Poor performance when trying to build Node.js integration for Httpaf

Lupus commented 5 years ago

Hey guys,

We're building some internal framework that's going to be based on Httpaf (/cc @seliopou), and I'm trying to make this framework run in Node.js environment. So far my approach is to integrate vanilla Httpaf using it's public API on top of Node.js socket (using gen_js_api for writing Node bindings). I've got it working, js_of_ocaml is really awesome! But I ran into some performance issue, simple "hello world" style HTTP handler can only do 5k request per second on my core i7 laptop. Analogous pure Node.js server shows 12k rps (I understand that js_of_ocaml version with pure-OCaml HTTP processing can't compete with optimized node parser, but <50% of original performance looks way too much for me).

I've tried profiling my app, results in this screenshot:

First item corresponds to this source location within Faraday library:

Third line has less time spent in it:

Is there something particular in that Array.unsafe_get that makes it so expensive?

hhugo commented 5 years ago

Array.unsafe_get should not be expensive.

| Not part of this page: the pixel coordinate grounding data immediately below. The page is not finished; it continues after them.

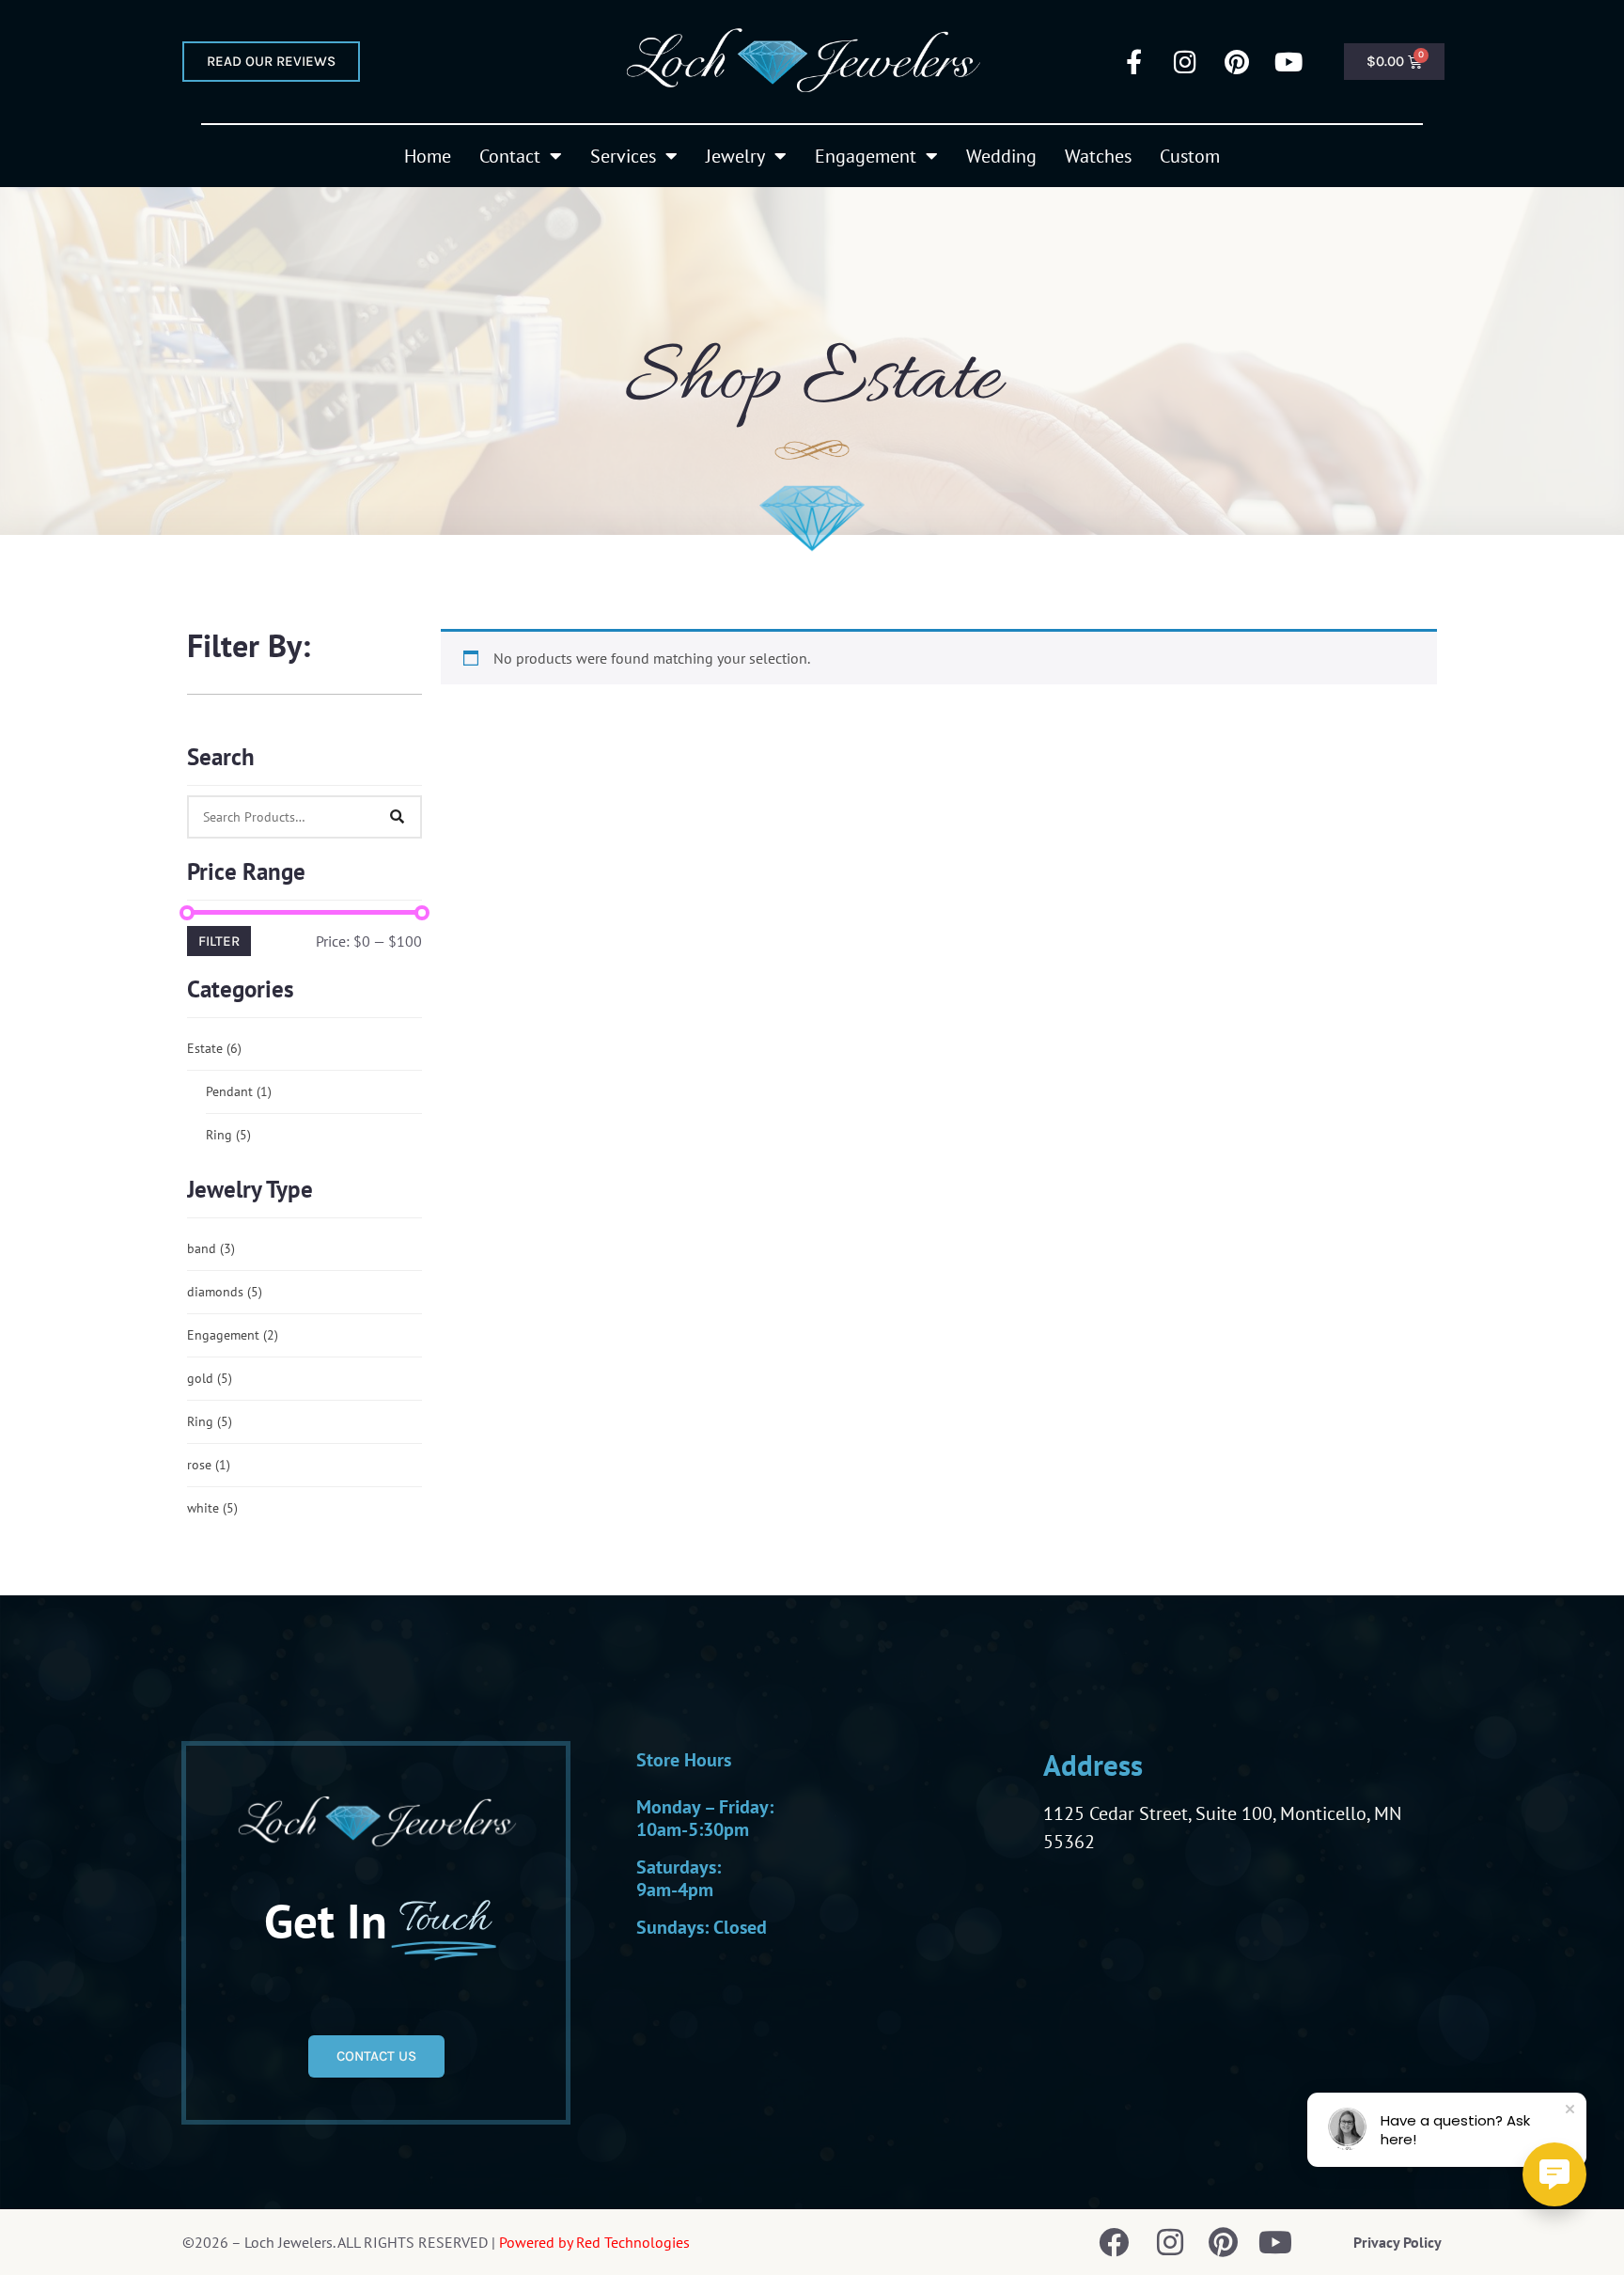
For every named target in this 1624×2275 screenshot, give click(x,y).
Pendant (239, 1091)
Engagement (865, 156)
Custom (1190, 156)
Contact (509, 156)
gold (209, 1378)
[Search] (396, 817)
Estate (214, 1048)
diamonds (224, 1291)
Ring (228, 1134)
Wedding (1001, 156)
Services (623, 156)
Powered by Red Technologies (594, 2242)
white (212, 1507)
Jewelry (735, 156)
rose (208, 1464)
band (211, 1248)
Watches (1098, 156)
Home (427, 156)
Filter (219, 941)
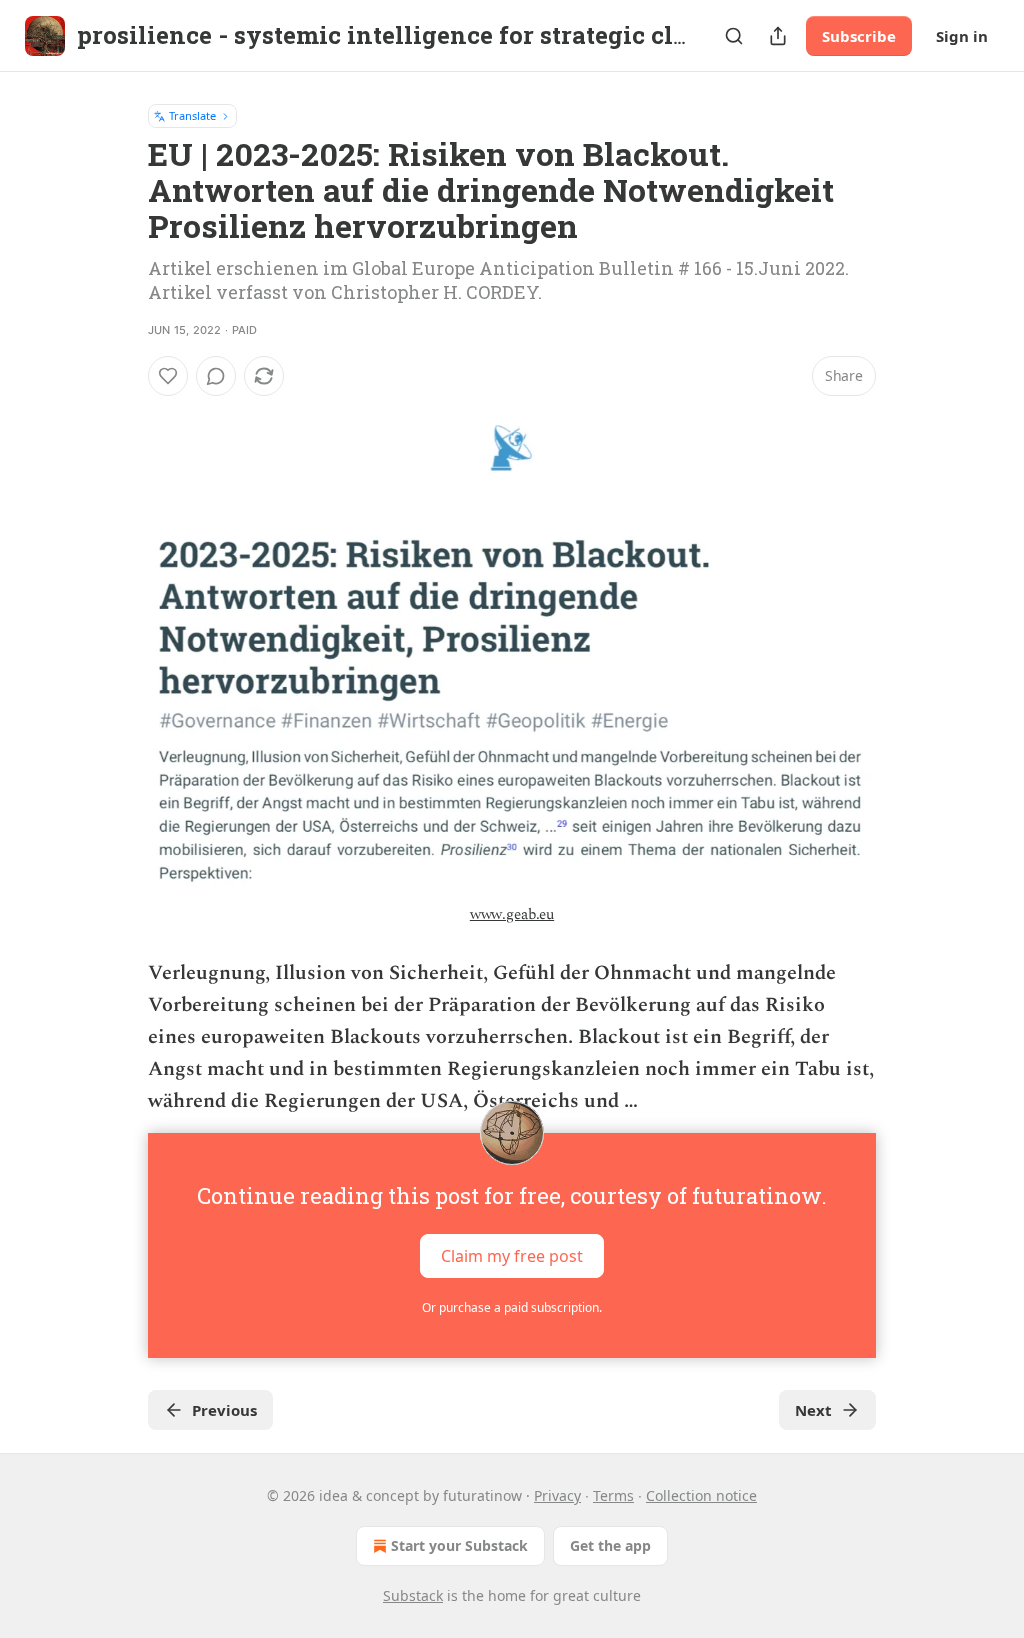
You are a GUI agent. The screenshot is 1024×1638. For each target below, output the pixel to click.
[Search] (734, 36)
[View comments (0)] (216, 376)
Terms (613, 1495)
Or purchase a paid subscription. (512, 1307)
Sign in (962, 36)
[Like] (168, 376)
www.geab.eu (512, 914)
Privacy (557, 1495)
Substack (413, 1595)
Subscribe (859, 36)
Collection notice (701, 1495)
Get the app (610, 1545)
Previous (224, 1410)
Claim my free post (512, 1256)
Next (813, 1410)
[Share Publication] (778, 36)
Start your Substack (459, 1545)
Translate (192, 115)
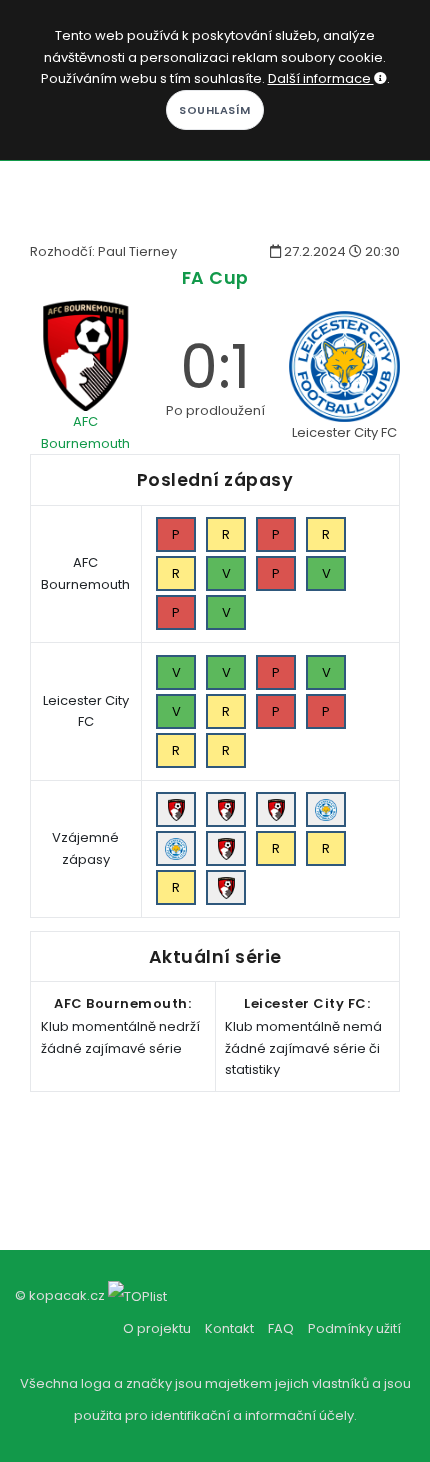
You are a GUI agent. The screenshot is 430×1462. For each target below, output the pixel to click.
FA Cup (215, 277)
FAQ (281, 1328)
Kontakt (229, 1328)
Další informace (321, 78)
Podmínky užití (354, 1328)
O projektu (157, 1328)
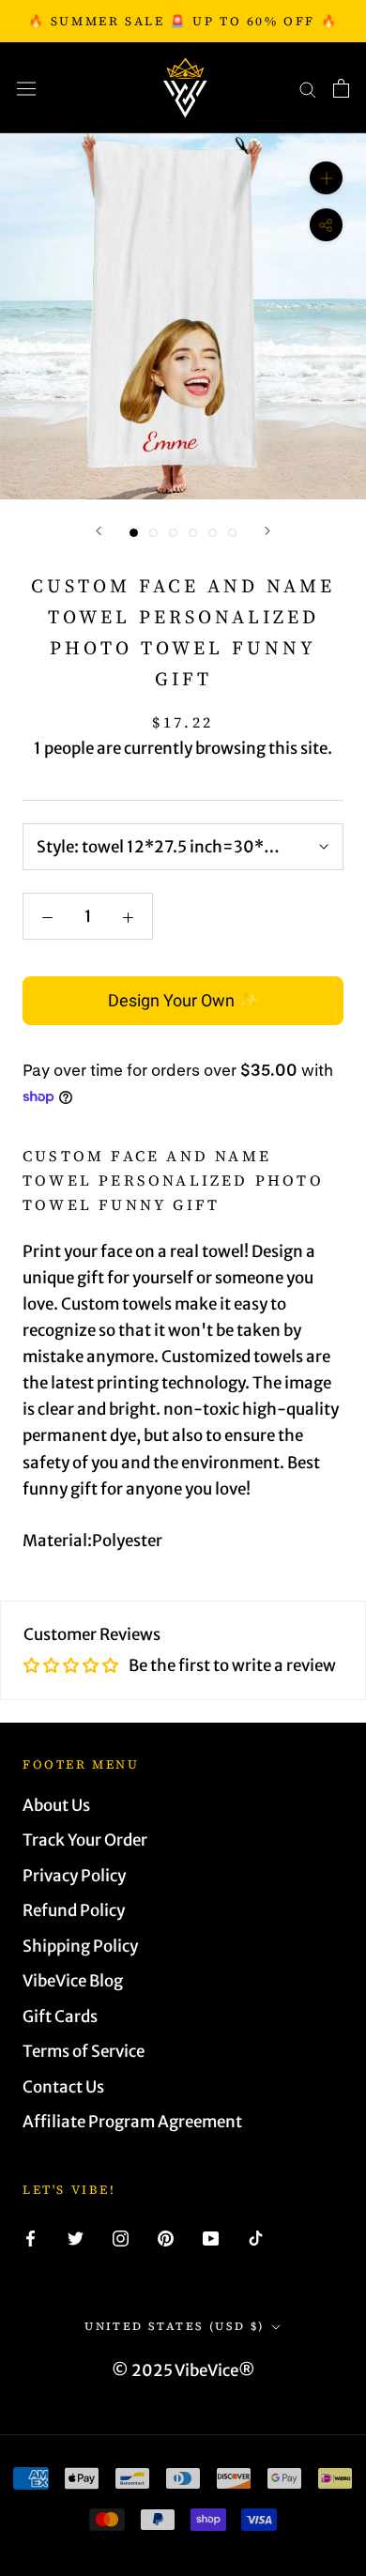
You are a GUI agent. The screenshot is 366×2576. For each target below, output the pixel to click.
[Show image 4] (193, 533)
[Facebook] (30, 2237)
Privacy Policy (74, 1875)
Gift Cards (60, 2016)
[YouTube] (211, 2237)
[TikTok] (256, 2237)
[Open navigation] (26, 88)
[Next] (267, 531)
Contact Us (63, 2087)
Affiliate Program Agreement (132, 2121)
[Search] (307, 88)
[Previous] (98, 531)
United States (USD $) (174, 2326)
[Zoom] (326, 177)
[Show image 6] (232, 533)
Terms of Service (84, 2051)
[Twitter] (76, 2237)
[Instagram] (121, 2237)
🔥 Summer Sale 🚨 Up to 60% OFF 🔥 (183, 21)
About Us (56, 1805)
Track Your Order (85, 1840)
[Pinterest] (166, 2237)
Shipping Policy (80, 1946)
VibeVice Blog (73, 1980)
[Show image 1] (134, 533)
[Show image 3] (173, 533)
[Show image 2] (153, 533)
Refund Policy (74, 1910)
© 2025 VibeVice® (183, 2370)
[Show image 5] (212, 533)
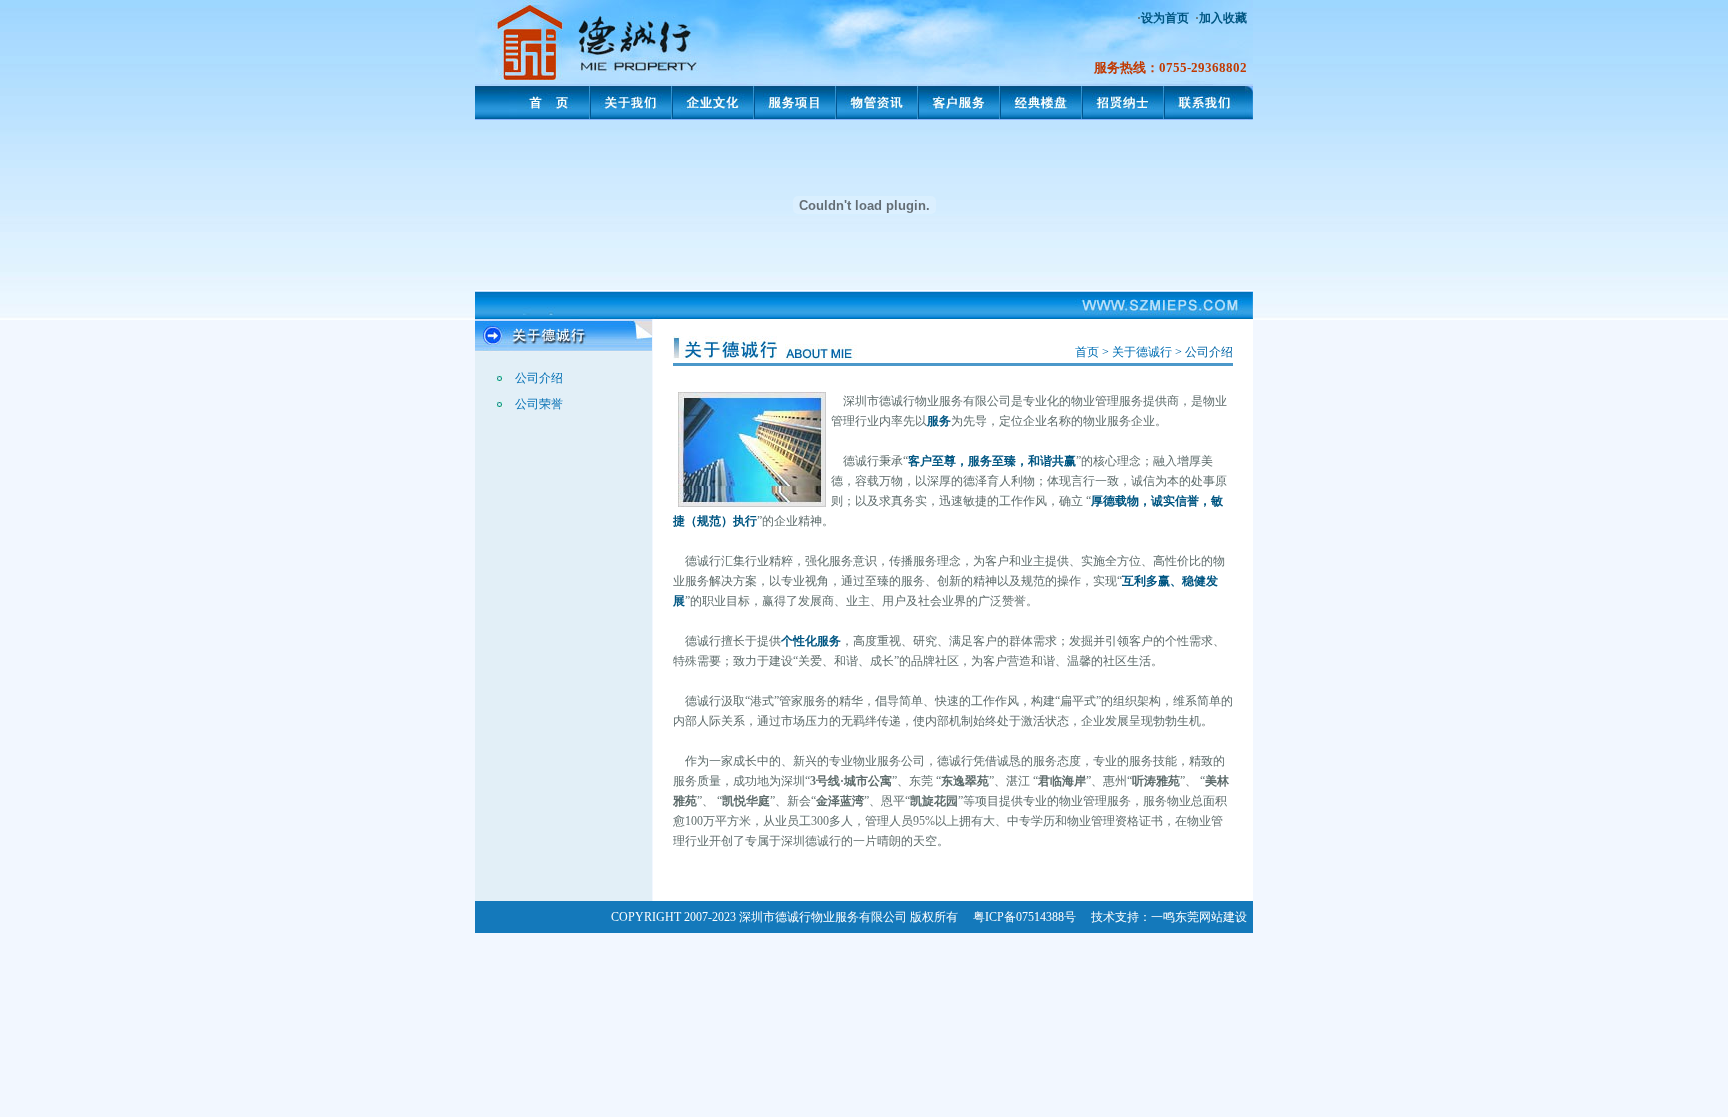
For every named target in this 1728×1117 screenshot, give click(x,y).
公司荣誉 (539, 404)
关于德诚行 (1142, 352)
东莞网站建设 (1211, 917)
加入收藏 (1223, 18)
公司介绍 (539, 378)
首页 (1087, 352)
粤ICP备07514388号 (1024, 917)
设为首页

Can you describe how you've built the JavaScript file ? There exists two compilation modes:

separate compilation that does not perform much optimization
whole program compilation (that perform deadcode elimination, inlining, ...)

Lupus commented 5 years ago

I've tried with the below dune file:

(executable
  (name node_sample)
  (public_name node_sample)
  (flags (:standard -g))
  (libraries core_kernel)
  (preprocess (pps lwt_ppx))
  (js_of_ocaml
    (javascript_files ../js_runtime/bigstring_node.js)
    (flags (:standard
      +gen_js_api/ojs_runtime.js
      --pretty
      --no-inline
      --debug-info
      --source-map
      --disable shortvar)))
  (modes byte))

Also I've tried changing all of the options to just --opt 3 but did not see much difference.

Lupus commented 5 years ago

Looking more at the profile, it seems that dequeue_exn is being run in large recursive chain of calls, may the that is the culprit of performance issues, AFAIK Node.js is not doing great at recursion optimizations.

Oh, and magic bigstring_node.js overrides caml_ba_init_views so that Node's Buffer is used instead of Uint8Array. Also it includes helpers to convert between Bigstring.t and Node's Buffer objects. In my understanding that should eliminate some memory copies when casting between Uint8Array and Buffer.

Lupus commented 5 years ago

In my understanding that should eliminate some memory copies when casting between Uint8Array and Buffer.

FYI According to quick test, on this workload using Buffer instead of Uint8Array version gives 4% better performance.

hhugo commented 5 years ago

I've tried with the below dune file:

That doesn't give enough information about whether or not you use separate compilation. I think dune will use separate compilation when using the dev profile (which is the default)

Lupus commented 5 years ago

I think dune will use separate compilation when using the dev profile (which is the default)

Dune's documentation agrees with this statement.

I've tried building with the following command:

dune build node/node_sample.bc.js --profile release -j 1 --verbose

Full build log is attached in case it can help reveal some details:

build.log

Building this way does not show any significat changes in performance compared to --profile development (2309.61 rps in release vs 2267.17 rps in dev)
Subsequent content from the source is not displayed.